With new musical opportunities coming in, all of which I plan to consider and work on throughout the rest of this year, I have also been actively seeking out other opportunities to throw my music hat into the ring. On my wish list is to return to Bourbon Street as a vocalist. Although I started out down there as a bassist that eventually just sang, I have to say that at this point in my life I consider myself a much better contender to work alongside the amazing talent on that street as a singer, and a singer only.
And so I've slowed down the writing for the time being, and I do mean for the very-brief time being, so that I can give these new opportunities the time that they deserve. I've always claimed to be of these two halves, the music and the writing, and a man who does two things at once really doesn't do either of them well. So wish me luck as I jump from one side of the green grass to the other to digest some words, and then with any degree of luck, back again very soon to lay down some more of my own.
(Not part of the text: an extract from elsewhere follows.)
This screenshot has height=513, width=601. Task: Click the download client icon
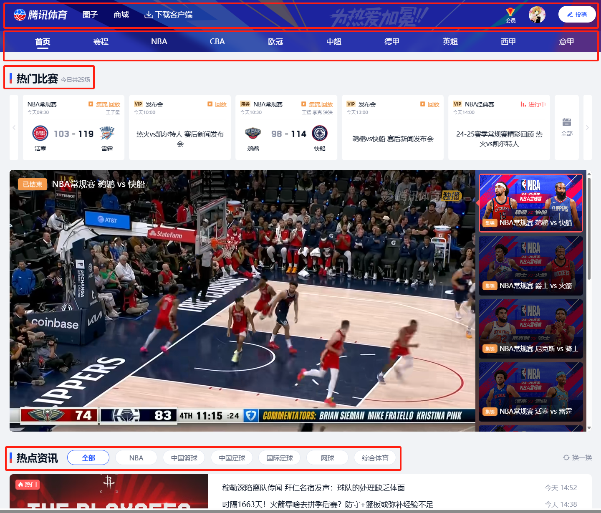(148, 15)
Go give the Facebook page a like at: https://www.facebook.com/90toNothing
According to FedEx tracking, as of yesterday morning my first full-manuscript request has arrived at the door of a potential literary agent. This is a big deal! Last week when I was scouring the Internet just to find out how best to format such a thing for delivery, the first few sentences of every post I read said that I should first congratulate myself, because this alone meant that I've made it through the slush pile and attracted the kind of attention that only a few attain.
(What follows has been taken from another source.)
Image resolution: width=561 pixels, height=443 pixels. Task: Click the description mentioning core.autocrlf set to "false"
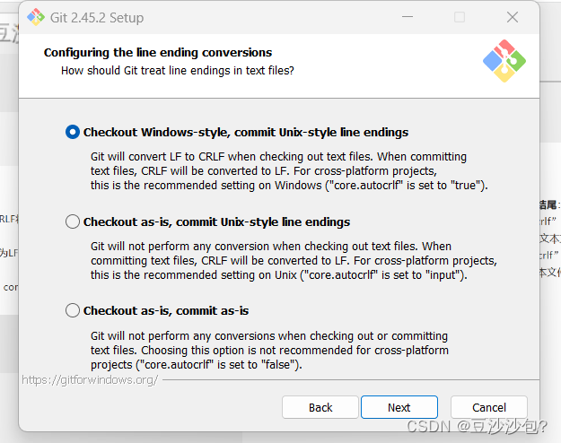(269, 350)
It certainly is a glorious feeling sending something like a manuscript out in the mail, knowing that the physical pages themselves are being carried across country packed neatly in their own form-fitting, 8 ½ by 11 box. And even now I think about how great those pages are going to look when that box is opened to reveal all of my hard work. I told some friends of mine recently who seem to be quite optimistic about this new step in my writing career that for me this is comparable to opening a business or building a house, that having had no children of my own, these are the kids that I'm raising and sending through college.
Writing to me has always been a constant, a thing that I'm simply wired to do regardless of whether or not I reach any level of success, and so even the smallest of victories feel tremendous. Being home in New Orleans now for a little over two months, I find myself still hunting out the same old quiet places to write from my comparative youth, a habit of mine that only in retrospect did I realized I'd been doing for the better part of the past twenty years. I've done this everywhere I've lived, and it's consistencies like that one that make it easy to understand who I am at my core.
And so now as my fingertips gently brush the golden ring that I've been reaching for since the First Round of queries went out almost two years ago, never before have I felt so much in the game for real. Believe me when I say that email submissions and hard copy submissions are two different beasts. Right now with any degree of luck, the industry person who requested to see more of the rooms in this house that I've built is thumbing their way through the structure page by page and one square foot at a time, and it takes every bit of my writer's imagination not to think that they're hopefully enjoying all of the amenities that I've put into place for their visit.
I want to write about an experience that happened to me during my first month back here in New Orleans, a very full-circle experience that vindicated in some ways my second coming in this city. The experience turned out well for me, because it opened up a new avenue that I would never have thought possible just nine years ago in pre-Hollywood-South New Orleans. It in fact only took twenty years, but a few weeks ago, I was up on the silver screen.
When I was 15, I was rabid for the idea that I wanted to be a film director. Having been given access to a rented VHS video camera for a family vacation to Walt Disney World, my parents just went ahead and purchased the thing because quite frankly I wouldn't let it go after the week was up. That camera was the seed of obsession that saw me making videos that I entered into a student media festival at LSU throughout my four years in high school, and I won the damn thing all four years in a row.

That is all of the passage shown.